Problem to work on
For each statement, answer yes or no to whether it agrees with the chapter opening on signal transduction, and quote the exact words of that text that decide it. (a) Drug targeting of chemical sites that influence neurotransmission is covered in Chapters 4 and 5. (b) The chemistry of neurotransmission in specific brain regions is covered in Chapter 2. (c) Neurotransmission is described as fundamentally an anatomical operation.
--- Document text Enclosed Below ---
Chapter 3
Signal Transduction and the Chemically Addressed Nervous System
- Principles of chemical neurotransmission
- Neurotransmitters, cotransmitters, and natural polypharmacy
- Neurotransmission: classic, retrograde, and volume
- Excitation-secretion coupling
- Signal-transduction cascades
- Overview
- Forming a second messenger
- Beyond the second messenger
- Gene expression
- Summary
Signal Transduction and the Chemically Addressed Nervous System
Neurotransmission has an anatomical infrastructure, but it is fundamentally a very elegant chemical operation. The discussions of the anatomically addressed nervous system and the structural basis of neurotransmission in the previous two chapters (Chapters 1 and 2) set the stage now, in Chapter 3, for describing the chemically addressed nervous system and the molecular basis of neurotransmission. An understanding of the principles of chemical neurotransmission is a fundamental requirement for grasping how psychopharmacological agents work via their actions upon key molecules involved in neurotransmission. Drug targeting of specific chemical sites that influence neurotransmission is discussed in the two chapters that follow (Chapters 4 and 5). An understanding of the chemically addressed nervous system is also a prerequisite for becoming a “neurobiologically informed” clinician, best able to translate exciting new findings on brain circuitry, functional neuroimaging, and genetics into clinical practice and potentially improving the manner in which psychiatric disorders and their symptoms are diagnosed and treated in the modern era. The chemistry of neurotransmission in specific brain regions is discussed in Chapter 6, and then these principles are applied to various specific psychiatric disorders throughout the rest of this book.
--- End of Enclosed Document text ---
--- Information supplied Enclosed Below ---
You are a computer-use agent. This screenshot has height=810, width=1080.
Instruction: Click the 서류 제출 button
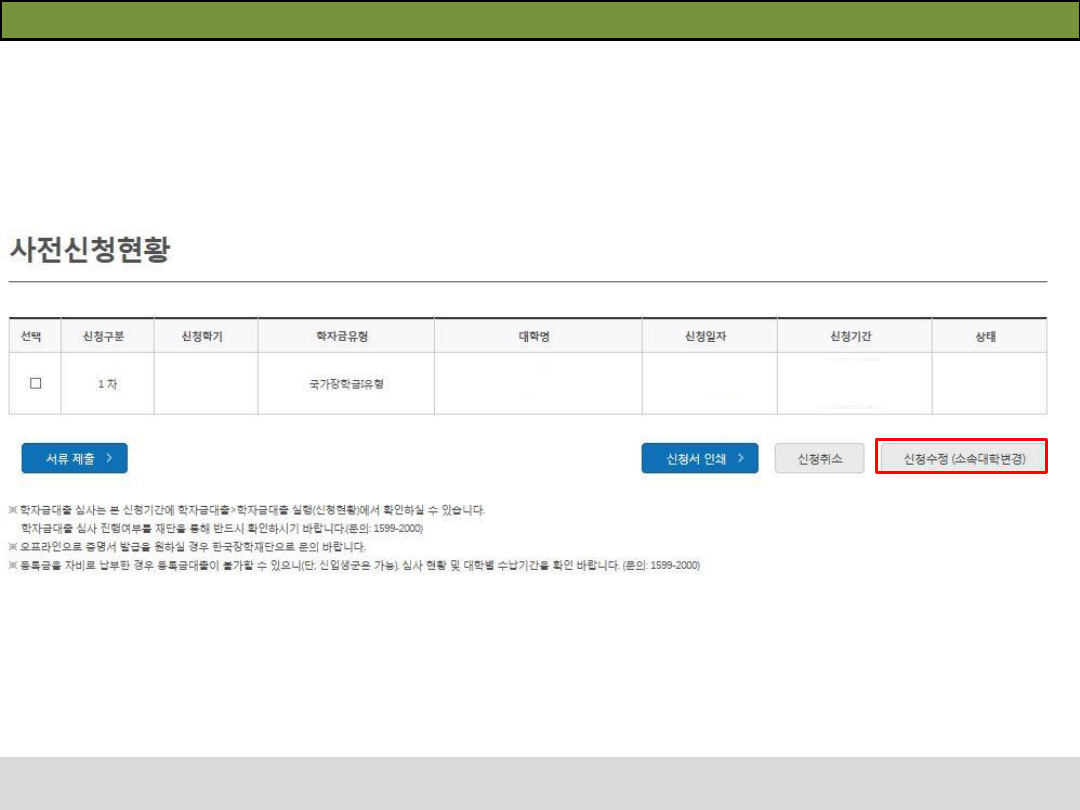click(x=74, y=458)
--- End of Enclosed Information supplied ---
Output of the exercise
(a) Yes: "Drug targeting of specific chemical sites that influence neurotransmission is discussed in the two chapters that follow (Chapters 4 and 5)."
(b) No: "The chemistry of neurotransmission in specific brain regions is discussed in Chapter 6"
(c) No: "Neurotransmission has an anatomical infrastructure, but it is fundamentally a very elegant chemical operation."